_AUSGEWÄHLTER AUSZUG_.
::::
Biden-Plan für Bau eines Hafens in Gaza: Hilfsorganisationen sehen Probleme bei Verteilung humanitärer Güter

Helfer kritisieren Israels bisherige Behinderung der Hilfslieferungen und fordern Sicherheitsgarantien für die Verteilung. Die Armee räumt ein, auf Hilfesuchende geschossen zu haben.

Die Ankündigung von US-Präsident Joe Biden, in Gaza einen provisorischen Hafen zu bauen, über den Hilfslieferungen in das abgeriegelte Kriegsgebiet kommen können, hat verhaltene Reaktionen ausgelöst. Hilfsorganisationen weisen vor allem darauf hin, dass bis zur Ankunft von Gütern viel Zeit vergehen könnte und ungeklärt ist, wer die Güter verteilen soll.

„Es wird Wochen dauern, Hilfe über den Seeweg nach Gaza zu liefern“, sagt Ziad Issa, Leiter der humanitären Hilfe der Organisation ActionAid. „Die Bevölkerung in Gaza verhungert aber jetzt“, sagte er der britischen Tageszeitung „The Guardian“. Kinder würden bereits an Hunger sterben.
::::
_DATENSÄTZE ZUR BEARBEITUNG_.
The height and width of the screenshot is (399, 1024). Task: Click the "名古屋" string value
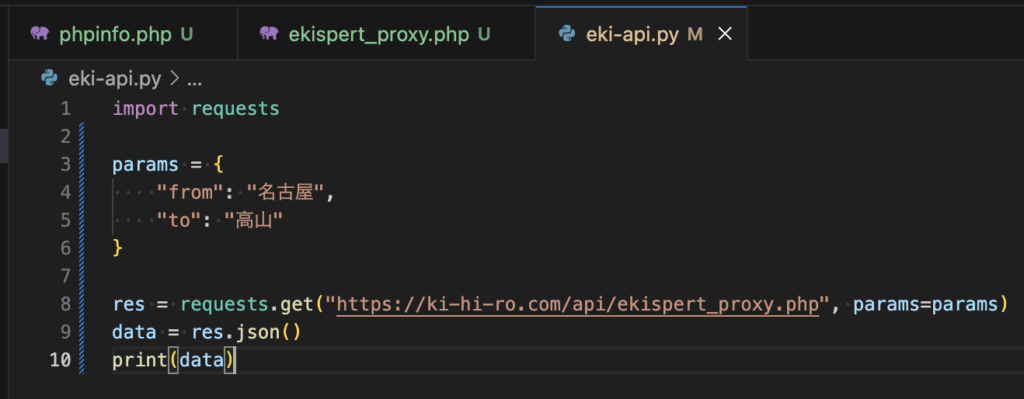click(x=285, y=193)
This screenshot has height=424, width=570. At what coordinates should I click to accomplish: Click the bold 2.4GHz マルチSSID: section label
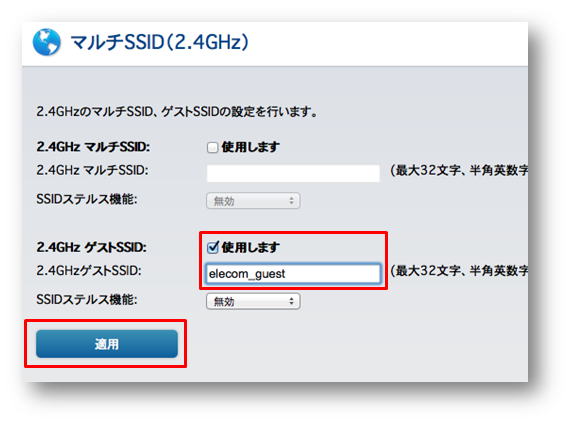(93, 147)
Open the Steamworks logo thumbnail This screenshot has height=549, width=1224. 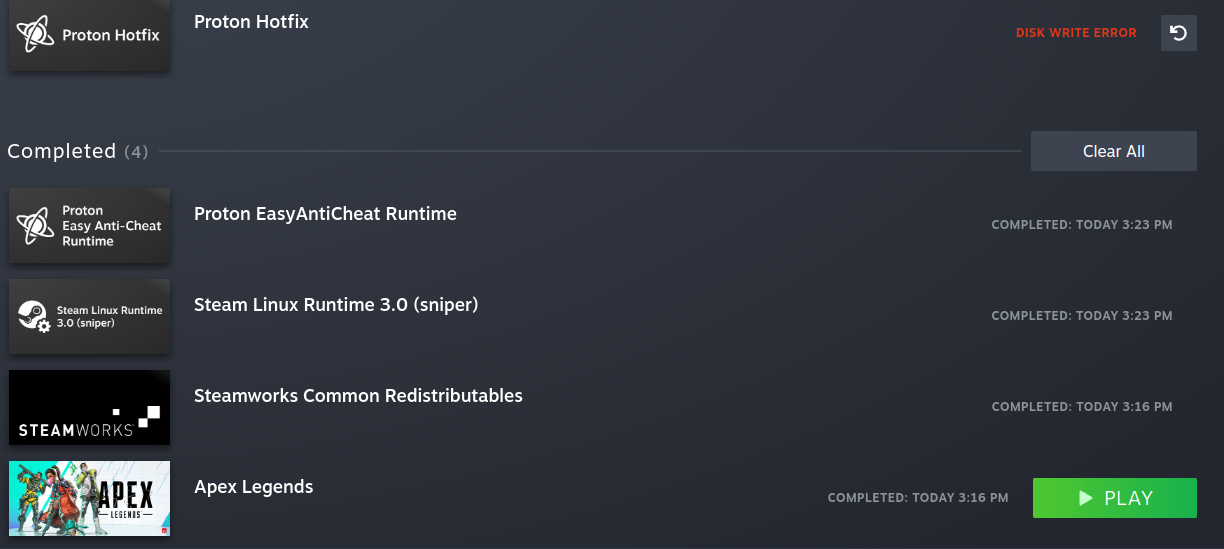pyautogui.click(x=89, y=408)
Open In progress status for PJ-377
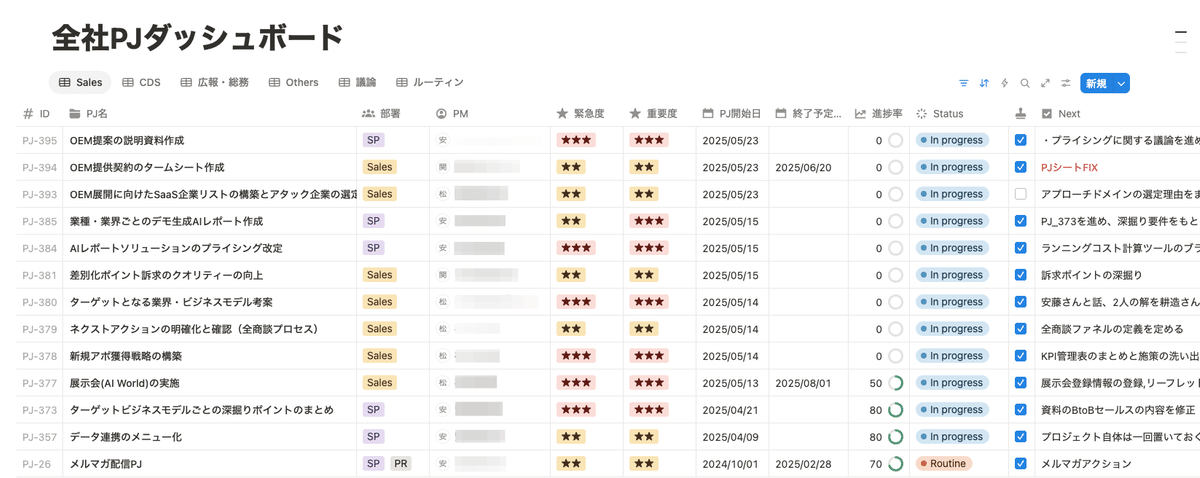Screen dimensions: 1200x478 coord(952,383)
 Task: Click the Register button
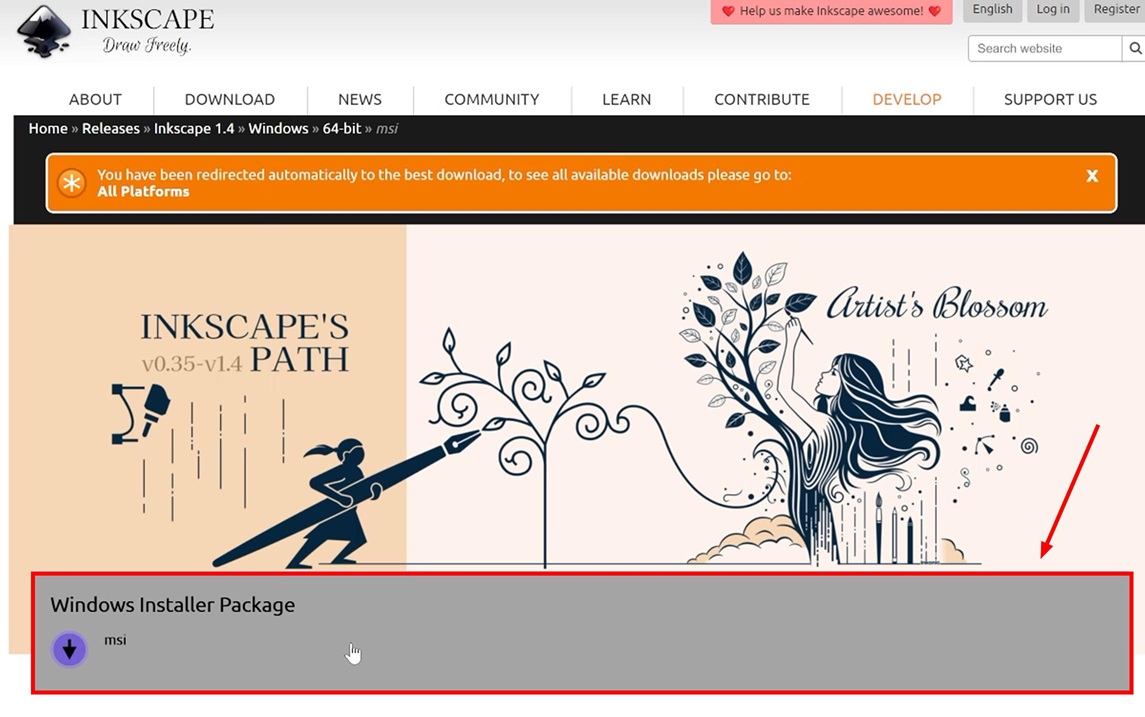pos(1115,9)
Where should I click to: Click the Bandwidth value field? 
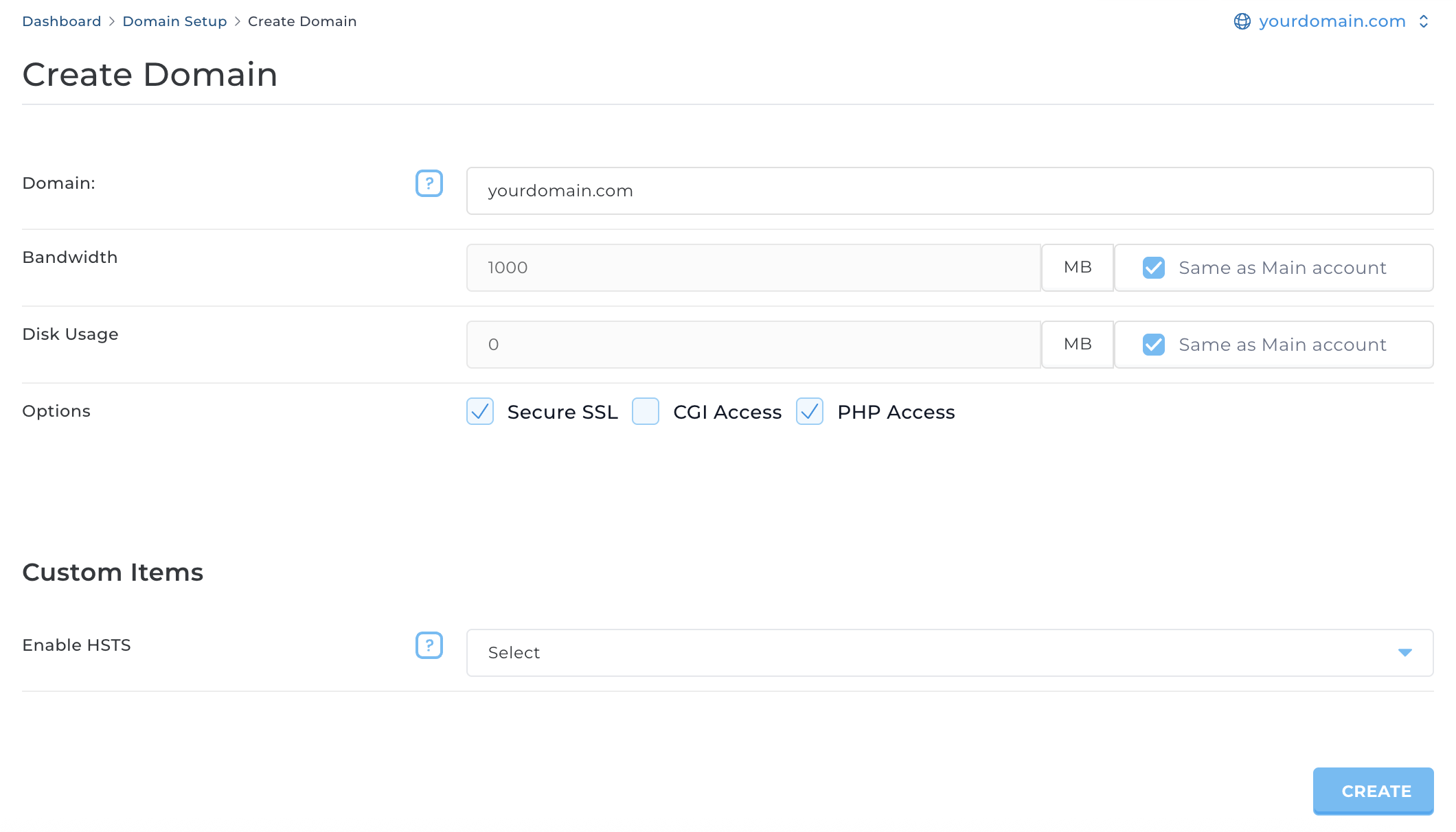point(753,268)
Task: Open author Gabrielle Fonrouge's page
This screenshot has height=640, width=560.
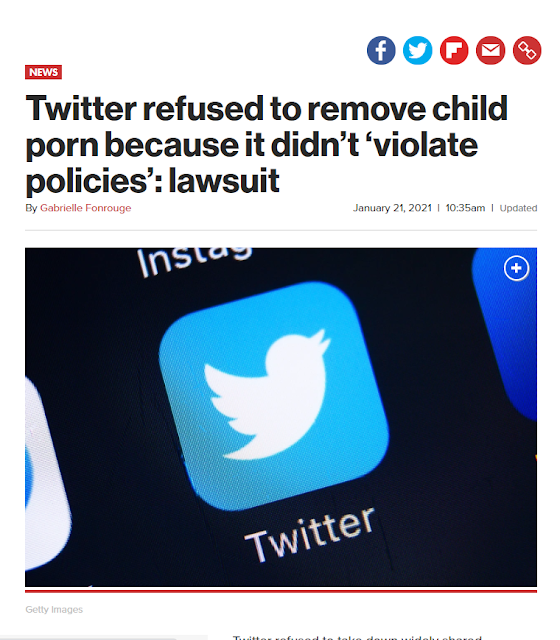Action: 85,208
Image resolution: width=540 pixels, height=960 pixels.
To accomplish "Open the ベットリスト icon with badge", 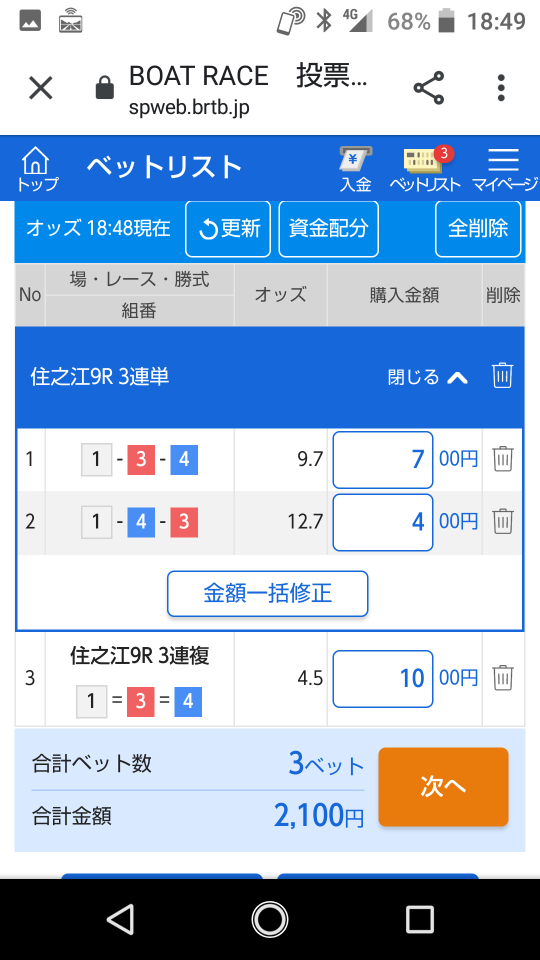I will coord(425,169).
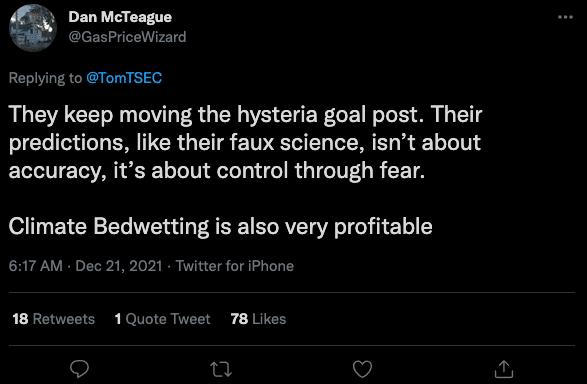The width and height of the screenshot is (587, 384).
Task: Open the @TomTSEC mention link
Action: 124,78
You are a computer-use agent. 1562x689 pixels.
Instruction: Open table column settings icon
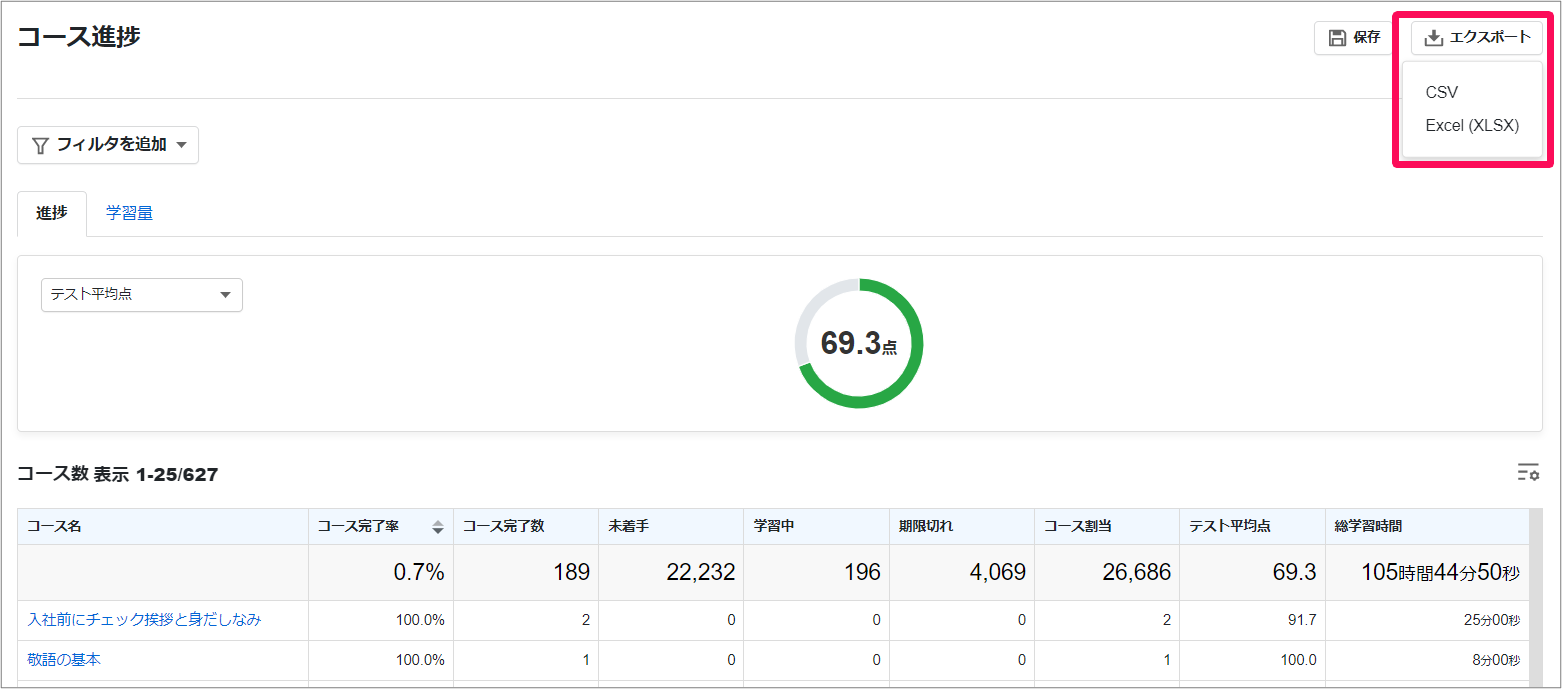coord(1528,473)
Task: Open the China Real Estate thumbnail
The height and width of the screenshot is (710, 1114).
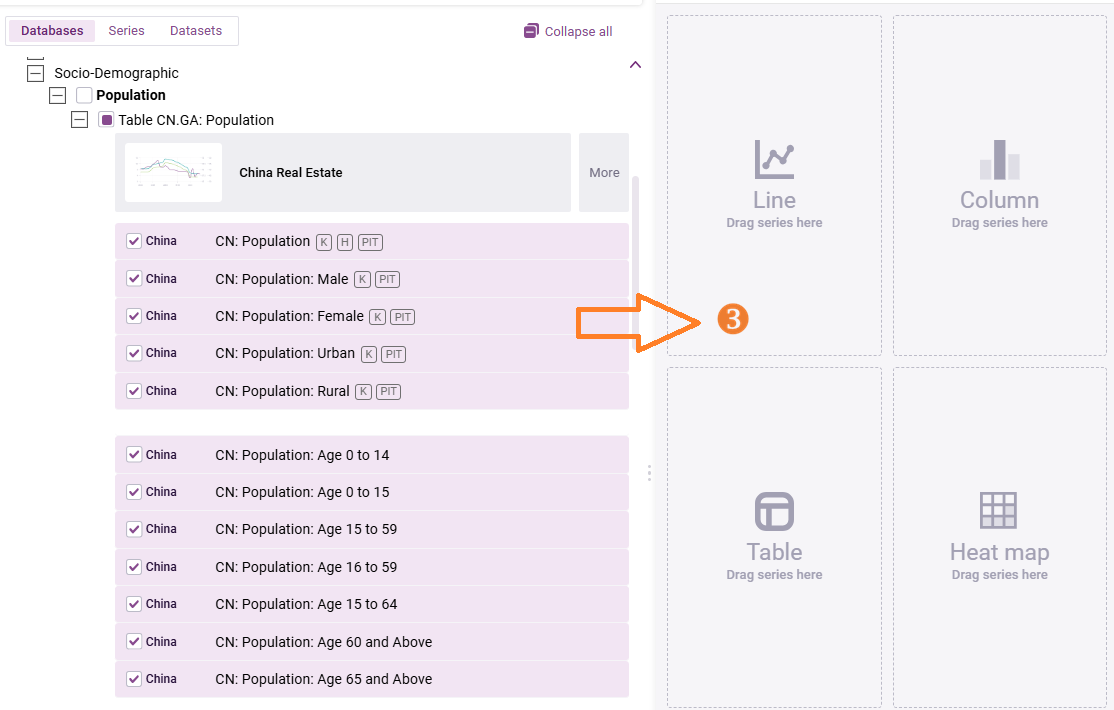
::::
_ZU ERLEDIGEN_.
a) Welche verschiedenen Wörter im Artikel über den Hafenplan für Gaza, die Überschrift eingeschlossen, beginnen mit „Hilf“? Nenne jedes Wort nur einmal.
b) Wie viele Zeilen der Datensätze enthalten die Zeichenfolge „value“? Groß- und Kleinschreibung zählt, und gefragt ist nur die Zahl.
Die Datensätze haben mit dem Artikel über den Hafenplan für Gaza nichts zu tun.

_LÖSUNGEN JE AUFGABE_.
a) Hilfsorganisationen, Hilfslieferungen, Hilfesuchende, Hilfe

b) 2